Beneath this line are the data; copy exactly the part of them that opens with the line containing "602x518 pixels." and closes with the line containing "Given: Expand the 高级 shape category", and only that part.

*** Opening of Listed records ***

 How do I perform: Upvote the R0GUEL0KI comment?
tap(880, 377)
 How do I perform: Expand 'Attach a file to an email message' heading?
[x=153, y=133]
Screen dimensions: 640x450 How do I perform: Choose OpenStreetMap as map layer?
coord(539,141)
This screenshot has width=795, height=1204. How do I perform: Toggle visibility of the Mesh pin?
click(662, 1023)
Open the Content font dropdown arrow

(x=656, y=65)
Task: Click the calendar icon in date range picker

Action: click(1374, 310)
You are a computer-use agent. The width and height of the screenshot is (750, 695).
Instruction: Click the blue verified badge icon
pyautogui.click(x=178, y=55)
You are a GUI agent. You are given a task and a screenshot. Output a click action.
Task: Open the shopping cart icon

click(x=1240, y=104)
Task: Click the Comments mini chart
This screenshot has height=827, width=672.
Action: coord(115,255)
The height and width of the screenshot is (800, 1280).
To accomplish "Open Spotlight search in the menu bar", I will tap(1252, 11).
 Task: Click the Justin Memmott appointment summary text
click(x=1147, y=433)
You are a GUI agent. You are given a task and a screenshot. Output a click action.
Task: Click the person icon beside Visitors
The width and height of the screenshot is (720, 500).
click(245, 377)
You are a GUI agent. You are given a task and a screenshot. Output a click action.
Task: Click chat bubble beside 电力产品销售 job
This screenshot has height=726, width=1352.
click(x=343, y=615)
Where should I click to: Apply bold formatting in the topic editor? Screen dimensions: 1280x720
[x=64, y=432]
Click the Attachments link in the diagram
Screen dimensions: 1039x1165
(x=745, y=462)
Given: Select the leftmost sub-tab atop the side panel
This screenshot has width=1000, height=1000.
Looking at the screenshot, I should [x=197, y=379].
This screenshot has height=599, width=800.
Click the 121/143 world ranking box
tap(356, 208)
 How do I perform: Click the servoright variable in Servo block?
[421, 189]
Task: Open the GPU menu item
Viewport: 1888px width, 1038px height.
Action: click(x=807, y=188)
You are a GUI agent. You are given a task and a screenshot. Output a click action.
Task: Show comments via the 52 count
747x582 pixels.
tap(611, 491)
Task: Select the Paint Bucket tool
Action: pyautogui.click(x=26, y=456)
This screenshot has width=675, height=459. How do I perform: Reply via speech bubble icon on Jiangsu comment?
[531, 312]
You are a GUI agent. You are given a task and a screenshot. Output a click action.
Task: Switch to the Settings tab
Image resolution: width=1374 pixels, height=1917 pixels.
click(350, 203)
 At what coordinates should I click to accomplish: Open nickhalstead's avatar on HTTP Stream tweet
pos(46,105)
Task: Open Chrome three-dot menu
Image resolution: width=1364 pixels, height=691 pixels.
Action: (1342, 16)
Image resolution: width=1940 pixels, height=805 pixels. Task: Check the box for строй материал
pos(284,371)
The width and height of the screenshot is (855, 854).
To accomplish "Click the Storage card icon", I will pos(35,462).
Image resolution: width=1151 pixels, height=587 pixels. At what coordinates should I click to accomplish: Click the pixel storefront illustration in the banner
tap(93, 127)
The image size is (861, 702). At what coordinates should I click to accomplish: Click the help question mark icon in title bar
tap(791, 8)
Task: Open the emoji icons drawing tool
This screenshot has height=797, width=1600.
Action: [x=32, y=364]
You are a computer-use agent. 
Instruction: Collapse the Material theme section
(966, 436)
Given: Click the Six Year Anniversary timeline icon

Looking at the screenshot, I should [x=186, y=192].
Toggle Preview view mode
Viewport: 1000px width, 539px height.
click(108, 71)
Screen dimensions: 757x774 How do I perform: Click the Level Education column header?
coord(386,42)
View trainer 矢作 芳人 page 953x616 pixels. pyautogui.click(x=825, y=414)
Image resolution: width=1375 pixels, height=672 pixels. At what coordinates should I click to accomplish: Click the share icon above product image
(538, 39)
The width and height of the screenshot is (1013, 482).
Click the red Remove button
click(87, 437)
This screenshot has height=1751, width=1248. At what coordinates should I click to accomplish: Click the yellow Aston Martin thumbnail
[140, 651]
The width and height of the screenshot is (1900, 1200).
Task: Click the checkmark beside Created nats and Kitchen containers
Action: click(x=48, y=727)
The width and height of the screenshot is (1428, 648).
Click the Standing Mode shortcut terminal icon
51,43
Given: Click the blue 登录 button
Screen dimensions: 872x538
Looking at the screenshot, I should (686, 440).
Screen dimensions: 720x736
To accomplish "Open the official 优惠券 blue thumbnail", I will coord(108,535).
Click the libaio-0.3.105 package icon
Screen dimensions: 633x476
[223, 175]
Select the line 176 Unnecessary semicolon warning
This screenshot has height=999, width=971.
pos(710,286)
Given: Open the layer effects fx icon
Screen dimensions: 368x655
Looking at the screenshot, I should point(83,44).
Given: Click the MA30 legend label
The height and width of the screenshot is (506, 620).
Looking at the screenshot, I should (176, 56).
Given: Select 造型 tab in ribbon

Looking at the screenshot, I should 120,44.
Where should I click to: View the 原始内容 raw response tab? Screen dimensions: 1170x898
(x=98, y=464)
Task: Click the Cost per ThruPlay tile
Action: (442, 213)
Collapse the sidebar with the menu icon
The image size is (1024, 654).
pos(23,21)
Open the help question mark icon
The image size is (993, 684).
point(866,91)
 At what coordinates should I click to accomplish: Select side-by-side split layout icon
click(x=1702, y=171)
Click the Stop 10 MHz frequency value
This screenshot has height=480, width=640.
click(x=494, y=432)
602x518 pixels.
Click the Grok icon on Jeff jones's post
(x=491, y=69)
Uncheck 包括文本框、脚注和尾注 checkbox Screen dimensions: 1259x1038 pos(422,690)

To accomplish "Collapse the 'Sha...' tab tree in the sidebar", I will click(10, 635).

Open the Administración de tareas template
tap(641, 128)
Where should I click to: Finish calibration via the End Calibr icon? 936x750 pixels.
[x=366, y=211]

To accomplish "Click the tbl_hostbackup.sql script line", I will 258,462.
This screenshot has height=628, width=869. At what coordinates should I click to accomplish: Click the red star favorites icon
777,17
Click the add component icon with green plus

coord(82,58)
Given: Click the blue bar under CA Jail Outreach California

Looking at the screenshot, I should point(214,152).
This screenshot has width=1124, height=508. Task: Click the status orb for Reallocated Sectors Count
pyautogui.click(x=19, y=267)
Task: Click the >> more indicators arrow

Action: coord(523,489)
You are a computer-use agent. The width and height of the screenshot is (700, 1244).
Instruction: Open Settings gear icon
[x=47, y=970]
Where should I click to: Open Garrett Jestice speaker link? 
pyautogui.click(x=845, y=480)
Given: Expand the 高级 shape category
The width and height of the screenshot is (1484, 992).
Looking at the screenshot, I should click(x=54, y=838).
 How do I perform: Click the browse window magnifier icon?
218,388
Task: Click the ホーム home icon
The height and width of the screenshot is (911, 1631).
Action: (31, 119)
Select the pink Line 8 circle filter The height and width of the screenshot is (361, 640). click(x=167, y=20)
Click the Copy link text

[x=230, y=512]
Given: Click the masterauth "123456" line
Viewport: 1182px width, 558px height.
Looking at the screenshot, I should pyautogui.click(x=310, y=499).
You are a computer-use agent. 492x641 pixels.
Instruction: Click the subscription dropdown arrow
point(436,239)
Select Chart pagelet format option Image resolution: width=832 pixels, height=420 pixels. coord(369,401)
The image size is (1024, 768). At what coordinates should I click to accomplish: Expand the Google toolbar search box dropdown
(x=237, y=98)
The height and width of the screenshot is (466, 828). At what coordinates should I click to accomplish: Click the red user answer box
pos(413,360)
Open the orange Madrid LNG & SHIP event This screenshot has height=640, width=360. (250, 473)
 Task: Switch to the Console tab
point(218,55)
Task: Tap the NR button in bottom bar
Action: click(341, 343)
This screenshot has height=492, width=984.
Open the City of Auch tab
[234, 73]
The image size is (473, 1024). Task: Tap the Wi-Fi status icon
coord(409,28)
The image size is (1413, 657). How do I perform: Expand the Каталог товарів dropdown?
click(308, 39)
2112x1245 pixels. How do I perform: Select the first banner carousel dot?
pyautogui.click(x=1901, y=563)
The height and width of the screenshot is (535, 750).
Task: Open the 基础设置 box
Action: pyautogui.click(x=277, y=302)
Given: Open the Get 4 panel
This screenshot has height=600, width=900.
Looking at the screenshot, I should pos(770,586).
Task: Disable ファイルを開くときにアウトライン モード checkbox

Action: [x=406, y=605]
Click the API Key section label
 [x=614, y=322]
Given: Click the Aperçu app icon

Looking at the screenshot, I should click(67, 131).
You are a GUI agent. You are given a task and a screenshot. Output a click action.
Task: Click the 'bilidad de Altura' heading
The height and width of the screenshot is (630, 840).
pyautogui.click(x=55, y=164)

*** Close of Listed records ***

## Answer section
602x518 pixels.
Click the Grok icon on Jeff jones's post
(x=491, y=69)
Uncheck 包括文本框、脚注和尾注 checkbox Screen dimensions: 1259x1038 pos(422,690)

To accomplish "Collapse the 'Sha...' tab tree in the sidebar", I will click(10, 635).

Open the Administración de tareas template
tap(641, 128)
Where should I click to: Finish calibration via the End Calibr icon? 936x750 pixels.
[x=366, y=211]

To accomplish "Click the tbl_hostbackup.sql script line", I will 258,462.
This screenshot has height=628, width=869. At what coordinates should I click to accomplish: Click the red star favorites icon
777,17
Click the add component icon with green plus

coord(82,58)
Given: Click the blue bar under CA Jail Outreach California

Looking at the screenshot, I should point(214,152).
This screenshot has width=1124, height=508. Task: Click the status orb for Reallocated Sectors Count
pyautogui.click(x=19, y=267)
Task: Click the >> more indicators arrow

Action: coord(523,489)
You are a computer-use agent. The width and height of the screenshot is (700, 1244).
Instruction: Open Settings gear icon
[x=47, y=970]
Where should I click to: Open Garrett Jestice speaker link? 
pyautogui.click(x=845, y=480)
Given: Expand the 高级 shape category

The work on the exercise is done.